*WHAT IS BEING ASKED*
Lay out the item lines as a numbered list, from the line containing "At what coordinates" through the end of the items, skipping blank lines. Leave the pictures out of the answer.

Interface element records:
┄┄┄┄┄┄┄┄┄┄┄┄┄┄┄┄┄┄┄┄
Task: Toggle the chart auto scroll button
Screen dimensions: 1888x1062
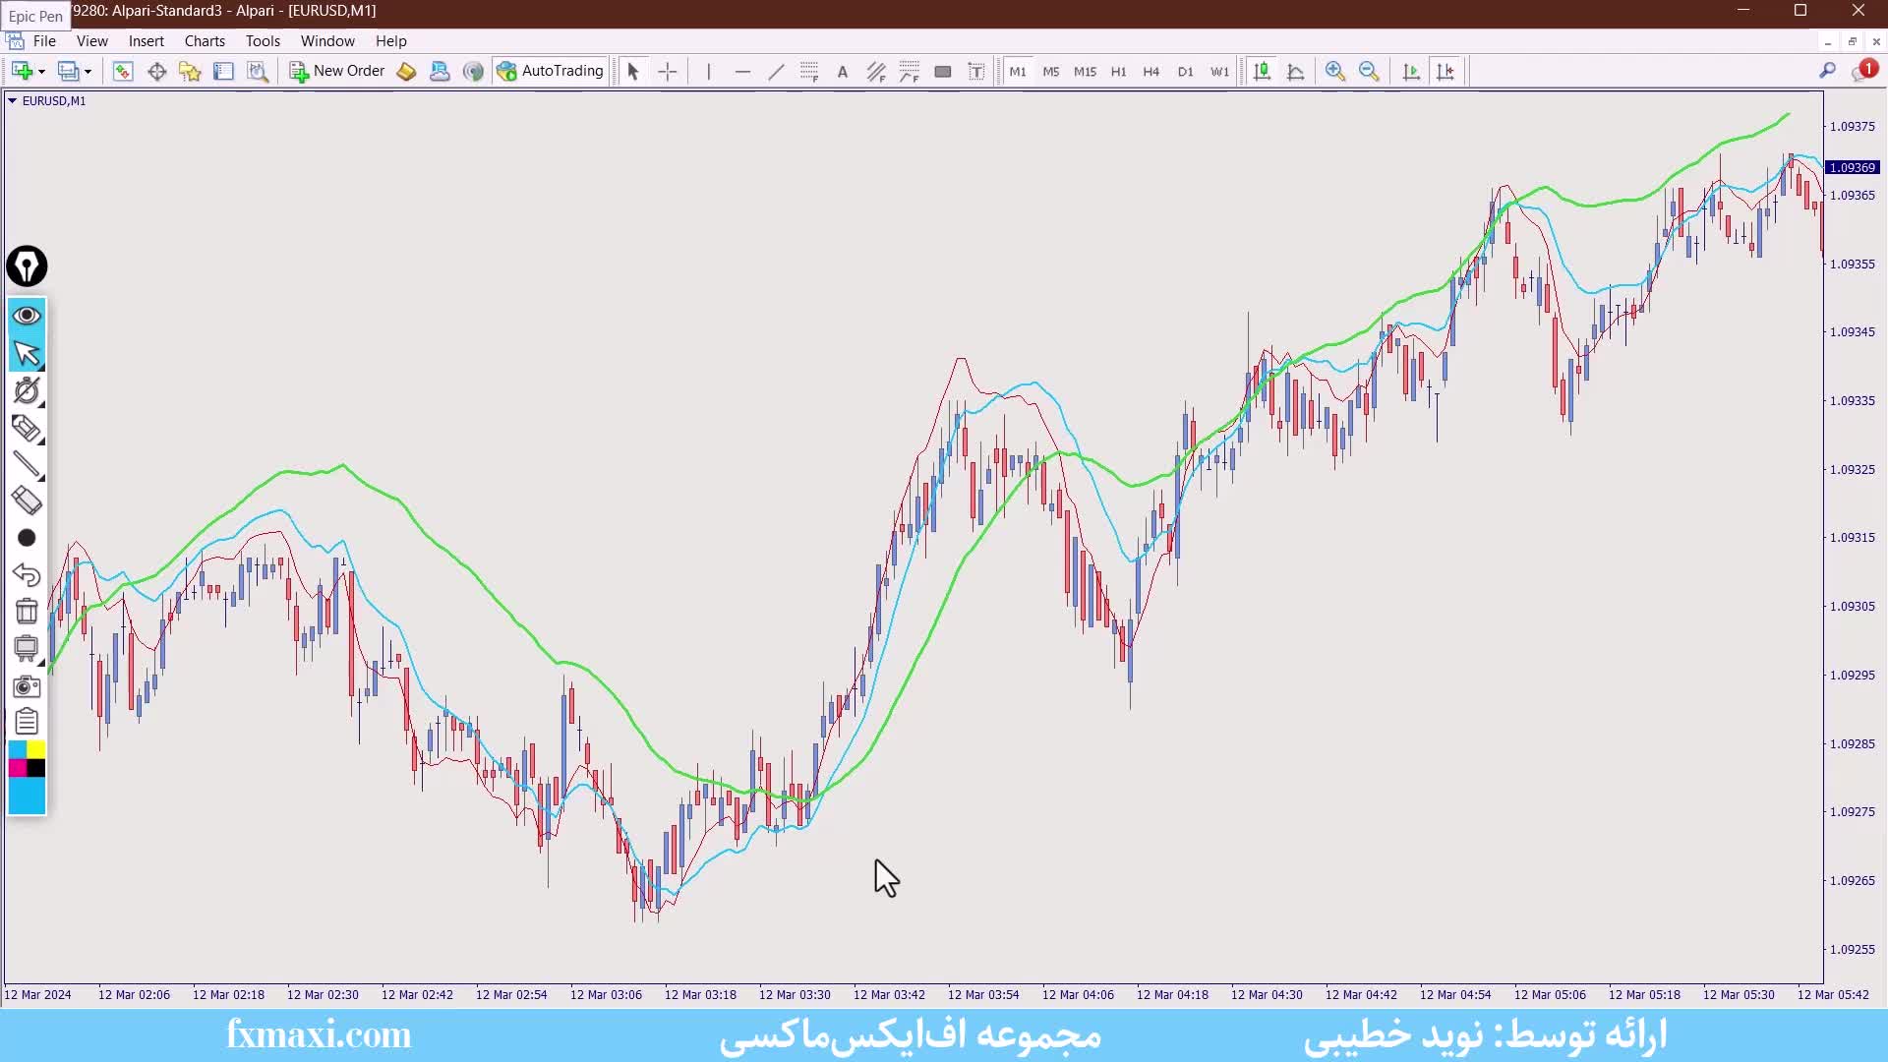Action: pyautogui.click(x=1411, y=71)
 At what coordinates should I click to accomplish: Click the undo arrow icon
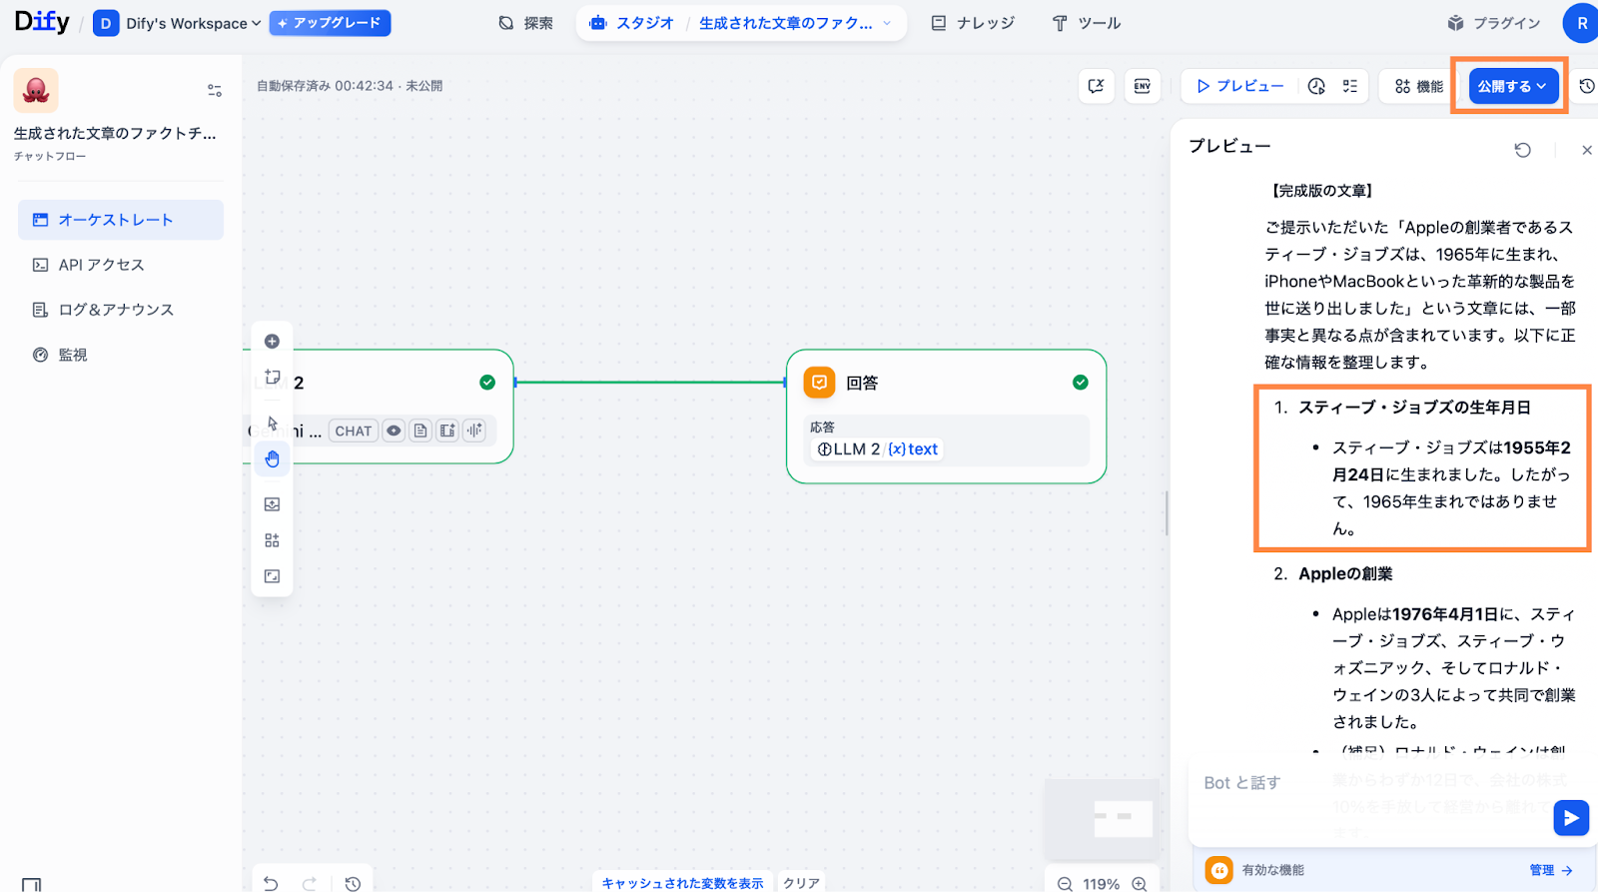pyautogui.click(x=271, y=884)
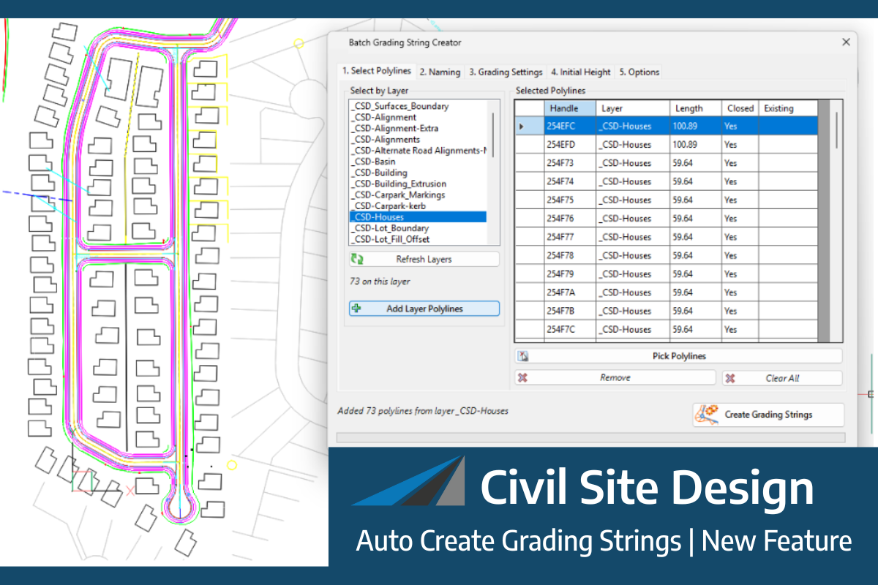Screen dimensions: 878x585
Task: Click the red X Remove icon
Action: [x=522, y=378]
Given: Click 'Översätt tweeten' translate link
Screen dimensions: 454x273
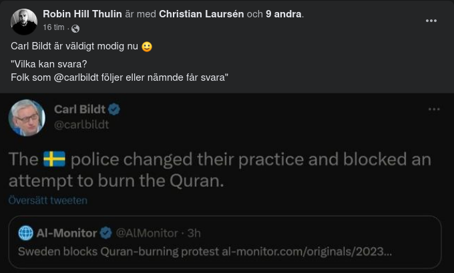Looking at the screenshot, I should coord(47,200).

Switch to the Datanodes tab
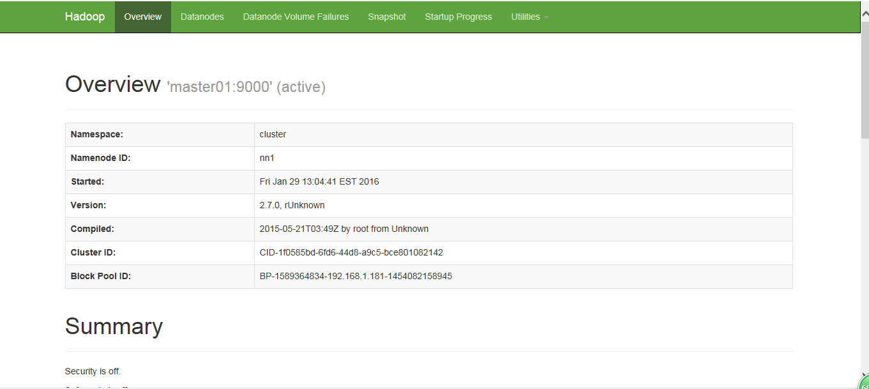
┄┄┄┄┄┄┄┄┄┄┄┄┄┄┄┄┄┄┄┄
*FINAL ANSWER*
1.  At what coordinates should I click to accomplish: Click the undo arrow icon
2. pyautogui.click(x=271, y=884)
3. Screen dimensions: 878x585
4. Task: Click the red X Remove icon
5. Action: [x=522, y=378]
6. Given: Click 'Översätt tweeten' translate link
7. Screen dimensions: 454x273
8. Looking at the screenshot, I should coord(47,200).
9. Switch to the Datanodes tab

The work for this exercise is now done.